Bosnien und Herzegowina hat den Safe-Country-Status, vor einigen Monaten ist der millionste Rückkehrer gefeiert worden. Ob diese Rückkehr ein Grund zum Feiern ist, scheint mir – um es vorsichtig auszudrücken – fraglich. Denn von Aufschwung, Wiederaufbau, ökonomischer und sozialer Stabilität ist das Land weit entfernt. Das Abkommen von Dayton hat viel versprochen und wenig gehalten – und speziell in Srebrenica ist das Massaker von 1995 nicht Geschichte, sondern immer noch sehr präsent. Zwischen bosniakischen und serbischen Menschen gibt es wenig Vertrauen. Dazu kommt oft noch der Neid: gegenüber denen, die Wiederaufbauhilfe, die ein Haus, eine Kuh erhalten haben – und gegenüber all jenen, die die letzten Jahre im Ausland verbracht, «ein gutes Leben» geführt haben. In Deutschland, Österreich, Schweden – und der Schweiz.

Trotz all dieser Schwierigkeiten: Ich bin davon überzeugt, dass Bosnien und Herzegowina und Srebrenica keine Soldaten aus der Schweiz brauchen: Sie brauchen zivile Friedensförderungs -und erhaltungsmassnahmen, brauchen Geld und Unterstützung für Entminungs- und Wiederaufbauprogramme, sie brauchen keine Kirchen und Moscheen, sondern Investoren und Arbeitsplätze.

Es ist unbedingt nötig, dass sich sowohl die internationale Gemeinschaft als auch die Schweiz weiterhin in Bosnien und Herzegowina engagieren.
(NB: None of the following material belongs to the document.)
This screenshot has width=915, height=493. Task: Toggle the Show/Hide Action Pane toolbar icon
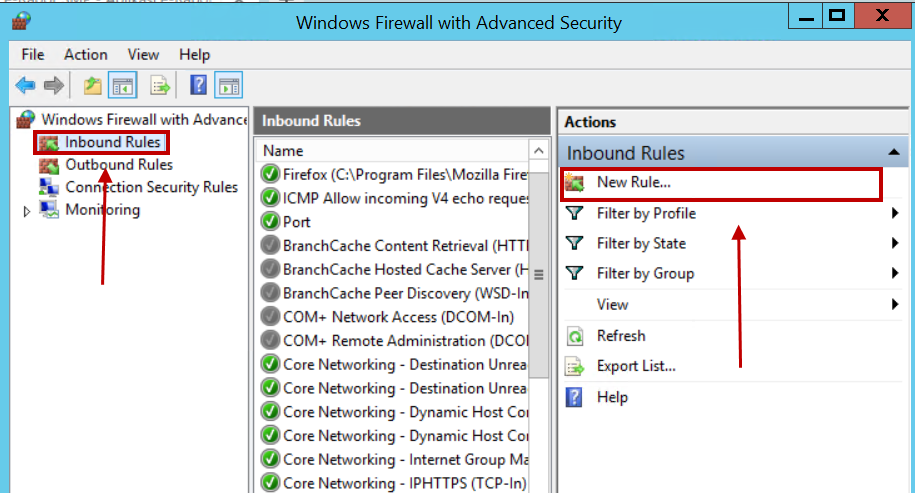tap(229, 86)
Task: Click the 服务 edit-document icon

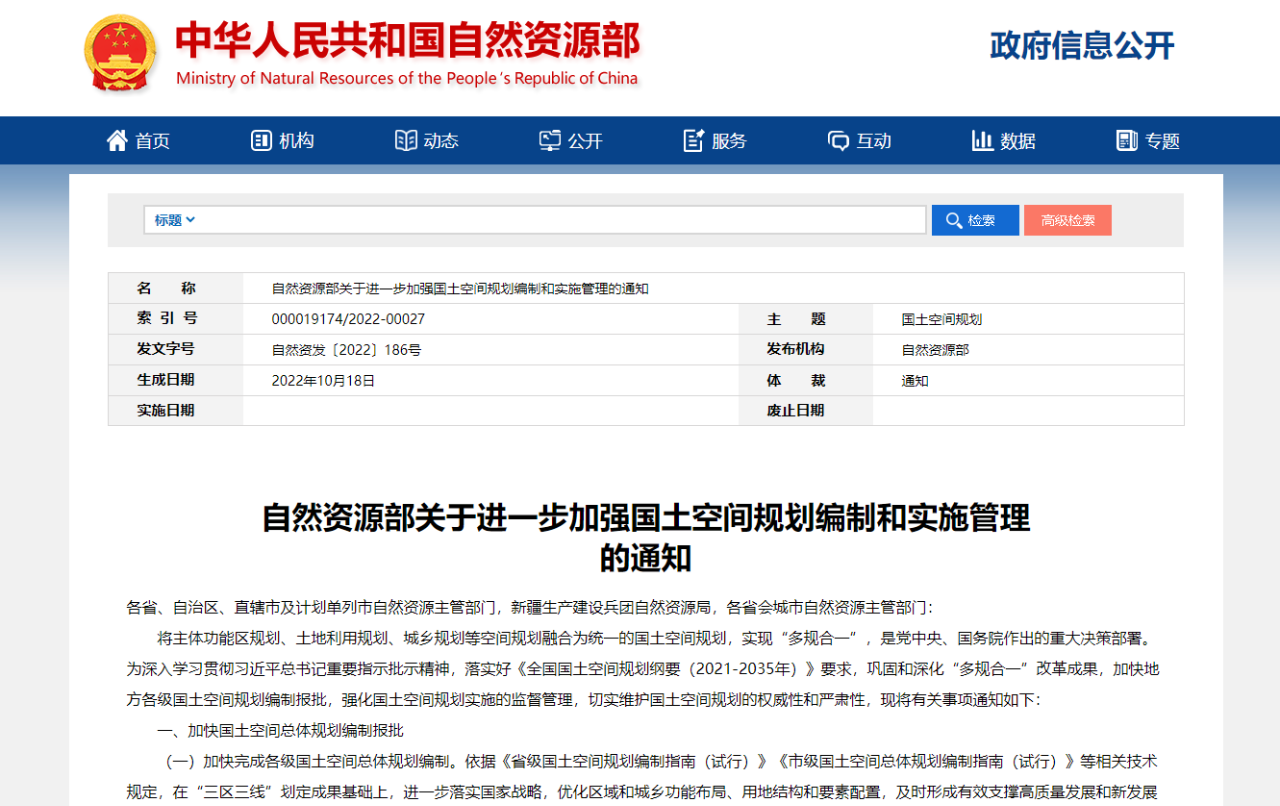Action: (x=694, y=141)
Damit sich das nicht erfüllt, was mir Rene Holenstein, der Deza-Koordinator in Sarjavo, im Rahmen eines Interviews prognostiziert hat: «Bosnien befindet sich auf dem Weg in Richtung Dritt-Welt-Standard: Das Lohnniveau ist im Durchschnitt auf die Hälfte des Vorkriegsniveaus gesunken, die Industrie kann man vergessen, das Land verarmt rapide.»